Sonrasında yine meyve alarak önce eşinin, ardından da üç çocuğunun ağzına
götürdü elini. Anne ve çocukları meyveleri yavaşça ve dikkatle çiğnemeye
başladılar çekirdeklerini ayırarak. Tadını, iyice alıp duyumsamaya çalıştılar. Meyveyi
sevecek oldular ki birden dört el birden uzandı dallara ve meyve koparmak için.
Derya:
“Çok güzelmiş bu meyve.” dedi gülümseyerek.
Kurttekinler,
bir yandan karamuk yerken diğer yandan da gözlerini ayırmıyorlardı kuşlardan.
İkiz
kızlardan Duru Irmak sordu ilgisini çeken kuşa:
“Senin
adın ne? Ben, seni ilk kez görüyorum. Bu arada benim adım Duru Irmak.”
Kuş:
“Bana buralarda yaşayanlar ‘karatavuk’ der tüylerimin rengi nedeniyle. Ancak
bana, arkadaşlarım ‘Zeytin’ diye seslenirler. Senin adında çok güzelmiş, Duru
Irmak. Ne yazık ki birçok ırmağımız duru değil. Bazılarının suyu kirlilikten
görünmez durumda. Kimilerinin suyu bitmek üzere insanların yanlış kullanımı
nedeniyle. Senin adınla anılacak ırmak çok az kaldı. Bunu üzülerek söylüyorum.

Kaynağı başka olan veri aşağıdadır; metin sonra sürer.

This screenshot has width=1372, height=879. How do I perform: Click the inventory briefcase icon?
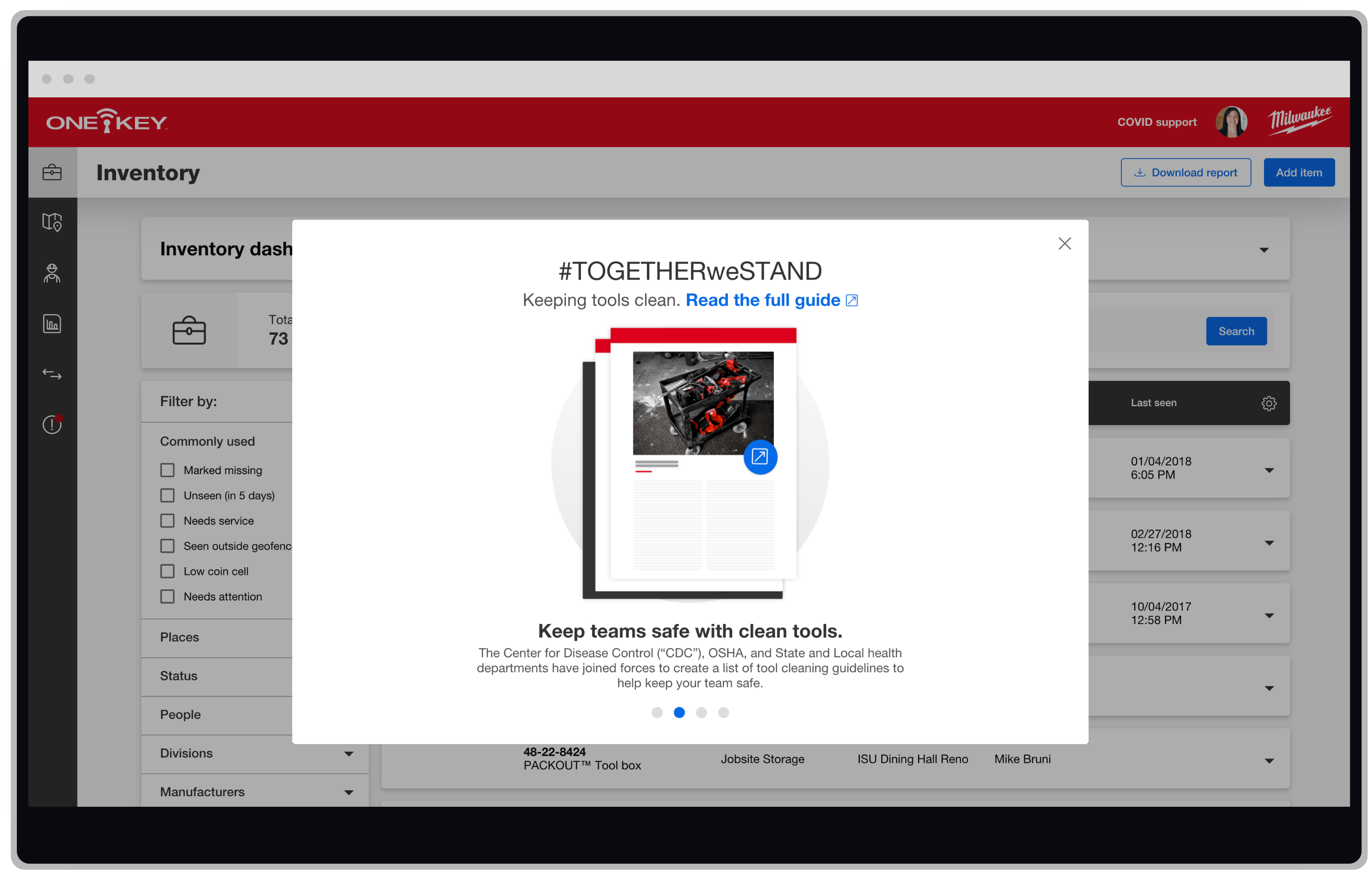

Kimi zaman temiz su içmek için ırmakların kaynaklarına doğru uçarız ne yazık
ki.”
Duru
Irmak: “Tanıştığıma çok memnun oldum Zeytin. Irmaklarla ilgili anlattıklarına
çok üzüldüm. Çünkü sular, tüm canlıların yaşam kaynağı. Su kirlenirse yaşam
olur mu hiç?” dedi biraz da üzülerek.
Zeytin:
“Evet, dediklerin doğru… Suları temiz tutmalı. Yaşam kaynağımız suyu gereksiz
ve bilinçsiz kullanmamalı. Su kaynakları temiz tutulmalı. Buna özellikle
insanlar çok dikkat etmeli.”
Konuşma
sürerken bir dalın üzerine konmuş ve karamuk yiyen bir kuş, insanı büyüleyen
bir ötüşle doğanın en güzel ezgisini söylemeye başladı. Aile, bu sese kulak
kesildi. Kuşun söylediği ezgiye bayıldılar. Herkes soluğunu tutmuştu o an.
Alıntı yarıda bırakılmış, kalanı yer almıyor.